The first step in sharing this with the team was adding a tool to the repository. One approach would be to create a new file, add the searches, make it executable with chmod 644 path/to/, and move on. Another option would be adding it to a task runner.

It turned out that putting this in the package.json to run as a Yarn task worked great for this project:

  "scripts": {
    "auditor": "rg -p -e 'shame' -e 'console\\.log' -e 'mapDispatchToProps.+\\(dispatch.+[pP]rops\\).+\\{' -i -e '//.*todo'",
    "auditor:all": "yarn run auditor `git ls-files '*.js' '*.jsx' '*.ts' '*.tsx'`",

Well, that was pretty simple.

While Yarn isn’t a one-size-fits-all solution, there are many task runners that could do the trick. If your project doesn’t use a task runner, consider setting up a shared `environment` file to keep small utility functions in a central location.

My only problem at this point was remembering to come back and re-run this search every once in a while.

Phase 3

One possible solution to the write-and-forget problem is to add it to a pre-push Git hook:

files=`git ls-files '*.js' '*.jsx' '*.ts' '*.tsx'`
audits=`yarn auditor $files;`

if [[ -n $audits ]]; then
  echo 'There might be some potential issues with the code that is being pushed. '
  echo "$audits"
  exit 1
exit 0

However, all this output is pretty chaotic, and I don’t want clutter up my terminal every time I push. Alternatively, I could only check the files that have been changed:

while read local_ref local_sha remote_ref remote_sha
  if [ "$local_sha" = $z40 ]
    # Handle delete
    if [ "$remote_sha" = $z40 ]
      # New branch, examine all commits
      files=`git ls-files '*.js' '*.jsx' '*.ts' '*.tsx'`
      # Update to existing branch, examine new commits
      files=`git diff --name-only $range`

    audits=`yarn auditor $files;`

    if [[ -n $audits ]]; then
      echo "$audits"
      echo 'There might be some potential issues with the code that is being pushed. '
      exit 1
exit 0

(Please note: the template for this pre-push hook was modified from the official Git pre-push.sample).

My preferred method of sharing Git hooks is to commit them directly in the repository (not in the .git folder) and have individual team members symlink those in their respective .git/hooks directory. Otherwise, documenting the code and behavior is a viable alternative, but it can become out-of-date.

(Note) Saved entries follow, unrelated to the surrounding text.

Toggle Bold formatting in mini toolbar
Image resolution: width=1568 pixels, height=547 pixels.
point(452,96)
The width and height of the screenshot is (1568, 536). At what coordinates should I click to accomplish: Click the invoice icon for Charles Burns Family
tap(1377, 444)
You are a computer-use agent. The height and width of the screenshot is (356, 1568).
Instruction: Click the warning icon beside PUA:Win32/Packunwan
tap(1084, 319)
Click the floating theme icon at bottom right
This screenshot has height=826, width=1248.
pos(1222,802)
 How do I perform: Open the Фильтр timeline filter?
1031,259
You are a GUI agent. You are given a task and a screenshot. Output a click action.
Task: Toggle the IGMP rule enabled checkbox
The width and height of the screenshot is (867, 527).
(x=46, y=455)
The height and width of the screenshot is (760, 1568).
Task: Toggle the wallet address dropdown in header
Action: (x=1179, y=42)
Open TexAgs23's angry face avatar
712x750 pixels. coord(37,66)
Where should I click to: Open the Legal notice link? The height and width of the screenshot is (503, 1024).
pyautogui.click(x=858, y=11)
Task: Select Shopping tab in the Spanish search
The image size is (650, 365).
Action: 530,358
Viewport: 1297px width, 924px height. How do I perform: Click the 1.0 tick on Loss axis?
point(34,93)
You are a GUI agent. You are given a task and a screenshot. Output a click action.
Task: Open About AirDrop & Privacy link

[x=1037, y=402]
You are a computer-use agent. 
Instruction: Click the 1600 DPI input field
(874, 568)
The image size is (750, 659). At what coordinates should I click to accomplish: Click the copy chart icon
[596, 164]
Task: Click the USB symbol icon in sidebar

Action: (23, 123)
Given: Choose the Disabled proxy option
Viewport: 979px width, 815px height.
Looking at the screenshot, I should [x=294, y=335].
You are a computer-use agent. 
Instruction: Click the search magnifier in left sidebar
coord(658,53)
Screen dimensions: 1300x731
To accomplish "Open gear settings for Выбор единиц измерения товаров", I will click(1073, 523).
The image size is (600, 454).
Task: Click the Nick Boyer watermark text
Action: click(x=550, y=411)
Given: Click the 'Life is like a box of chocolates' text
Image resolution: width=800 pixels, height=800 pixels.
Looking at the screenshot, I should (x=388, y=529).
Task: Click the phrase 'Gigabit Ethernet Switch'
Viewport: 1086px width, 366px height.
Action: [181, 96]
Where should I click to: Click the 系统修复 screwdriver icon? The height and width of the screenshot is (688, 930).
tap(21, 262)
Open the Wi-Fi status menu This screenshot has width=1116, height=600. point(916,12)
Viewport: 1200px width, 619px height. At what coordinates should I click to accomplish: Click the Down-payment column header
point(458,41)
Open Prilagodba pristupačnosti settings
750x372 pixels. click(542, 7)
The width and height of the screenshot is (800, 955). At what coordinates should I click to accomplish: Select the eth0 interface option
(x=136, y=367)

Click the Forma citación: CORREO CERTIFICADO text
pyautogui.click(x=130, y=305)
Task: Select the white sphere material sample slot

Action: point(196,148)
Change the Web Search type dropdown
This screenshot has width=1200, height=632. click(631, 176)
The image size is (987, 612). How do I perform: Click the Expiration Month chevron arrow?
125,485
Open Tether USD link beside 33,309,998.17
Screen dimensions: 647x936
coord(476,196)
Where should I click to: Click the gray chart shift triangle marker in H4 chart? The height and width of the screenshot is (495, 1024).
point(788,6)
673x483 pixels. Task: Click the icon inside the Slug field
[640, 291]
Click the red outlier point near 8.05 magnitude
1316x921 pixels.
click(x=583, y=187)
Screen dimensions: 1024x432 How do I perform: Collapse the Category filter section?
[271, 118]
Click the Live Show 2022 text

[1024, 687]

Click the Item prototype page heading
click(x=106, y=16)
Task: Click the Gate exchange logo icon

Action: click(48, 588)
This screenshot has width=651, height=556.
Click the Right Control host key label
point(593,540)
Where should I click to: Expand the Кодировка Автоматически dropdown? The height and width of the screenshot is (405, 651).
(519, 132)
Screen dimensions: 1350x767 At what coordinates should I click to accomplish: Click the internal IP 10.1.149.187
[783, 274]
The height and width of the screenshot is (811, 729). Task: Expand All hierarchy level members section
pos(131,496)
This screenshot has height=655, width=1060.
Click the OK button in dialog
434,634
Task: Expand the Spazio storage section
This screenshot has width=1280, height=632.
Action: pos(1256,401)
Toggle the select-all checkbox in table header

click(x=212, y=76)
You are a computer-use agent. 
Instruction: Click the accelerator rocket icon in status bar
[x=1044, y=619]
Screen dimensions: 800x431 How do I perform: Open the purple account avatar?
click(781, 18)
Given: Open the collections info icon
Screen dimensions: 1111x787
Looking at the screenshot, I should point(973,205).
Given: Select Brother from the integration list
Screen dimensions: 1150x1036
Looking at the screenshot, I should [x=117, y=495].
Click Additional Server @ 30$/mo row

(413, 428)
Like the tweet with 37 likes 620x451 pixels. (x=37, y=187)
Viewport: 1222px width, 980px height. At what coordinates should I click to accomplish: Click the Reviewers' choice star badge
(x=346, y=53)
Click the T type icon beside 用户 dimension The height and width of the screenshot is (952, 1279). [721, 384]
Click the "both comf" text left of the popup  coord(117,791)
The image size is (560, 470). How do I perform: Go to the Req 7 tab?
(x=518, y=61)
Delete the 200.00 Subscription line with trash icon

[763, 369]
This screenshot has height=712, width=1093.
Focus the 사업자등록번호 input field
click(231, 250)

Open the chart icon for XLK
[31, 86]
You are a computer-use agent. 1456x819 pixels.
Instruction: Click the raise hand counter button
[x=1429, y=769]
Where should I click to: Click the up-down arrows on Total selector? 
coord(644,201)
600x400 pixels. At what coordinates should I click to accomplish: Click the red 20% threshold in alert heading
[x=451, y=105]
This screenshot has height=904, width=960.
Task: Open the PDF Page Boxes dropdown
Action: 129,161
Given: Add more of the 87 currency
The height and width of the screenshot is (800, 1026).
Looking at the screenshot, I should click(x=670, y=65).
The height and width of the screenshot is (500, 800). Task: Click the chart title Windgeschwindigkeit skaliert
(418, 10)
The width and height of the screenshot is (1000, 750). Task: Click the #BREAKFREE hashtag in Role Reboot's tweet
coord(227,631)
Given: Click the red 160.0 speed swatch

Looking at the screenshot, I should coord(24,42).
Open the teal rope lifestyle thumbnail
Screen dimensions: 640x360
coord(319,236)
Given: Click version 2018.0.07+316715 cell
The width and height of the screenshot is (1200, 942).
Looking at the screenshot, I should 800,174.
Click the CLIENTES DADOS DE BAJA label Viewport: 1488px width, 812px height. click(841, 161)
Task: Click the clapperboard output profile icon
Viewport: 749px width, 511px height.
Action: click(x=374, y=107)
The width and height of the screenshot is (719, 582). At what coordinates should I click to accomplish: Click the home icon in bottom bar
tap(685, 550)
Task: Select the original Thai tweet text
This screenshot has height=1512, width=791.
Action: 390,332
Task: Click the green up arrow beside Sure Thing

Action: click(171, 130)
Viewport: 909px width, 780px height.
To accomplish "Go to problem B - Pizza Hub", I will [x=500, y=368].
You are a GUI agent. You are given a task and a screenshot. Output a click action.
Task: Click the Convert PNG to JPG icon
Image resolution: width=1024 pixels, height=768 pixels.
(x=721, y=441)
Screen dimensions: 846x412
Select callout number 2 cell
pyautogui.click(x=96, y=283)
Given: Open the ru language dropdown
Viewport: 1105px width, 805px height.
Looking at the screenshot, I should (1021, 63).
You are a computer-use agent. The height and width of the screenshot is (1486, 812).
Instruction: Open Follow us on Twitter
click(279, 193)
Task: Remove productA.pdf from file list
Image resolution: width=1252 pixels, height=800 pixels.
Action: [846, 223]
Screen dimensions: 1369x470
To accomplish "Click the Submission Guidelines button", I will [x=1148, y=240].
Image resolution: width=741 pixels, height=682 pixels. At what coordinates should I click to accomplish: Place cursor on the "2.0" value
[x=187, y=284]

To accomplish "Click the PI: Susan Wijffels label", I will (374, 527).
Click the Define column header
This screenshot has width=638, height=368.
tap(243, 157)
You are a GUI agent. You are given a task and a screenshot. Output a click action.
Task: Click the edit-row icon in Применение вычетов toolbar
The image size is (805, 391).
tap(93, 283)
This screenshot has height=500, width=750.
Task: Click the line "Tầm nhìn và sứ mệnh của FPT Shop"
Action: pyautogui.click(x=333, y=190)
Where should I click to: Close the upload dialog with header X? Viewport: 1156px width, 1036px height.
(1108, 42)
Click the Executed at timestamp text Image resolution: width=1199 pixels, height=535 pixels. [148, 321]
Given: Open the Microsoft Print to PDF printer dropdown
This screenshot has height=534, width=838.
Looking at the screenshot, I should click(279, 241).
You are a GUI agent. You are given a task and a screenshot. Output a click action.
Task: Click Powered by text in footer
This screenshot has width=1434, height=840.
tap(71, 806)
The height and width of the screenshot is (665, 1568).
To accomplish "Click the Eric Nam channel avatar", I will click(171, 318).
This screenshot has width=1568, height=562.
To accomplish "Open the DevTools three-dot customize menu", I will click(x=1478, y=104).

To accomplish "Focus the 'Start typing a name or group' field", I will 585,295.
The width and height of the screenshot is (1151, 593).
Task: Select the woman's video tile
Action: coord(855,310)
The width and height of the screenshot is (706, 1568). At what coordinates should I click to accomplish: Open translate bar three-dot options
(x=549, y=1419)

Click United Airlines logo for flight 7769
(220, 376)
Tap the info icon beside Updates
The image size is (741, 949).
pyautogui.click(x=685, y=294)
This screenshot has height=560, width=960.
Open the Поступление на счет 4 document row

This example is pretty simple, but the tool does exactly what I wanted it to do. It shows areas of the codebase that could be cleaned up, and it discourages committing code with potential issues. Each step (however small) is immediately useful. Some tools can be built over the course of minutes, while others might take months or even years.

Lessons Learned

  • Simply searching through the codebase for problematic terms in a repeatable manner can be immediately useful.
  • Every project is different. If searching for certain terms will not benefit yours, consider creating a different tool.
  • Helpers and project-specific tools can be incrementally built (and improved) as needed, without a large up-front commitment.
  • Centralizing the location of tools and utilities makes them accessible to the whole team.
  • It’s important to utilize the tools that you create. Automating can make it easier to use them.
  • If you create something, share it with your team.